How do each other’s families play a role in your new married life? Will you allow them to interfere in your marriage or will you be able to set boundaries? Will you be able to be honest with your family if they push past your boundaries?
It takes a lot of time and work to maintain a household. If you have a child, a social life, and work, when will you have the time to clean out the refrigerator or do all those loads of laundry? Household work is an important issue to discuss. You don’t want your partner to perform all the chores because at some point they will feel over-burdened and will perhaps become bitter and jaded. Household chores should be divided, or perhaps you can take turns. Whatever chores you assign one another, know that your lines of communication should always be open. If you can’t or don’t want to cook dinner one night or two, then tell your partner. It’s not a big deal. There’s always take out. Waiting for an issue to escalate, like who is going to fold the laundry and take the kids to school, is a time-bomb waiting to happen.
How will chores be divided? Who will do the cooking, laundry, cleaning? Who will maintain the landscaping?
When you get married, two lives mesh into one and situations will arise that can be emotional for you and your partner. If you’re both living in separate homes now, what will happen after you get married? Where will you live? Will you move out of your separate homes and move into a new home? Or will your spouse move in with you? After years of being single, you can accumulate a lot of sentimental items and a lot of junk. Before moving in with one another, take the time to purge the items you don’t really need anymore. Do you really need that lava lamp that has never been out of the box? You’ll make room for new items you can buy together.
Careers provide us with a sense of identity and financial stability as well as a way for us to expand our minds on a daily basis. Unfortunately, our careers can also become greedy monsters that devour all our energy and time. Marriage is, essentially, a balancing act. When your career is weighing you down, how can you expect the rest of your married life to work smoothly?
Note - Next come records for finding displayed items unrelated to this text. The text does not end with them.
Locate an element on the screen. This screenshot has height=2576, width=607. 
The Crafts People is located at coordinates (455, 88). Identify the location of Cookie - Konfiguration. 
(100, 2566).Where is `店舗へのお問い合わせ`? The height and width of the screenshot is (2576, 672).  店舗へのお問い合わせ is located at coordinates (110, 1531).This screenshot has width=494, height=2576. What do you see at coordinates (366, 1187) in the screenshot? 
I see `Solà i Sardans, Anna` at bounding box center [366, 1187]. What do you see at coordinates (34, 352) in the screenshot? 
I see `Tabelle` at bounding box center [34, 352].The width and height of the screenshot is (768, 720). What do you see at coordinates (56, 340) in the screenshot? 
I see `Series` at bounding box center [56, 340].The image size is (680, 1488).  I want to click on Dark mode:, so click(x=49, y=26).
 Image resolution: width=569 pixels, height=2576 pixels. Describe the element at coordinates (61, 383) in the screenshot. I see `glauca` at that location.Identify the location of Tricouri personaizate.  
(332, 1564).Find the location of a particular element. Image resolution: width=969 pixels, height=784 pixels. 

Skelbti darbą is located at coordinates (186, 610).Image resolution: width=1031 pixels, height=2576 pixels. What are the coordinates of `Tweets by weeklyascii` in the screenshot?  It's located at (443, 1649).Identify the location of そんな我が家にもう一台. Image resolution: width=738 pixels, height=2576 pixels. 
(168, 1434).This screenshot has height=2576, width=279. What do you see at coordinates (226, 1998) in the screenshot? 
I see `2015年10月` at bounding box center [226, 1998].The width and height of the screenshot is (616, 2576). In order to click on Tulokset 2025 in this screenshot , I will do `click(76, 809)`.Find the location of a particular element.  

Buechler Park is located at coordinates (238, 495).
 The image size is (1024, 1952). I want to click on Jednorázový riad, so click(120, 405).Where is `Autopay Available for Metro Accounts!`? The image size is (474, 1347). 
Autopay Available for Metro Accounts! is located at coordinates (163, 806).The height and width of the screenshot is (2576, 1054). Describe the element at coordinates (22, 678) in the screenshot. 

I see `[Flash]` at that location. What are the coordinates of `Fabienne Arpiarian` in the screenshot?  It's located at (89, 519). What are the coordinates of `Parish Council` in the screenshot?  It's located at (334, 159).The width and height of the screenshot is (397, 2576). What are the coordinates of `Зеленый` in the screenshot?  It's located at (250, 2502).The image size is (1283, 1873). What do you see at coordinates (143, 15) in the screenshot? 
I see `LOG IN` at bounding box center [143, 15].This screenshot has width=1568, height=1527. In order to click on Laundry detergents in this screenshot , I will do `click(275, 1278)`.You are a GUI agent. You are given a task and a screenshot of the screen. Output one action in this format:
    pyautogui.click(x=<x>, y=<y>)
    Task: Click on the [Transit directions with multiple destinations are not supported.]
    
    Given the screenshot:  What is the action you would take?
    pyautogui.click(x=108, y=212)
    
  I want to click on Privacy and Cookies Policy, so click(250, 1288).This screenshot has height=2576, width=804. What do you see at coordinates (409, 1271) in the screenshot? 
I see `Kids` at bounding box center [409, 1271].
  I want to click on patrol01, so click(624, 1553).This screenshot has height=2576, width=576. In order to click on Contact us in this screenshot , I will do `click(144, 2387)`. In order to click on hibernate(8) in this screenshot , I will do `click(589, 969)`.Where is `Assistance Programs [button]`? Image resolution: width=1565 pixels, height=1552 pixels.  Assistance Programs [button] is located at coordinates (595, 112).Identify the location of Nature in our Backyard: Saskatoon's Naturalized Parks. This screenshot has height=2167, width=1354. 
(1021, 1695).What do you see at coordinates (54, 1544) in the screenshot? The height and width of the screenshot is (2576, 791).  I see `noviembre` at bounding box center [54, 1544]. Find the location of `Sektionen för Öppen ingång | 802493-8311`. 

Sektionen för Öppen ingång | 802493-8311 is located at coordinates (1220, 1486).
How ambitious is your partner and how will that ambition affect your relationship? Will you continue to work on the weekends and late hours on weekdays? What will happen if one you loses their job? If you’re offered a great job opportunity out-of-state, how will both of you deal with it? Are you happy with your job? If you’re not, can you communicate this with your spouse? Can your spouse support you while you look for another job?
We can’t work all the time. Our bodies and brains require rest and what better way to do this than by engaging in recreation activities. Movies, sports, reading a book and listening to music can relax us and also relieve a lot of stress.
How do you like to blow-off steam? Are these activities you can do together or will they polarize your partner? Do you have groups of friends you both enjoy being around?
Discuss these questions and answers in detail. There is no need to be offended or for feelings to get hurt. These questions are meant to be the catalyst for serious discussions that will impact your lives as a married couple. It’s better to find out now, before you get married, that your spouse does not want children when you cannot wait to have one. Do you share similar long-term goals or do your partner’s goals directly interfere with your own? Be patient, take your time, and most importantly, be honest with yourself and with your partner and respect one another. Problems get solved by discussing them, dealing with them, and finding appropriate solutions — not by getting a marriage certificate and wedding ring.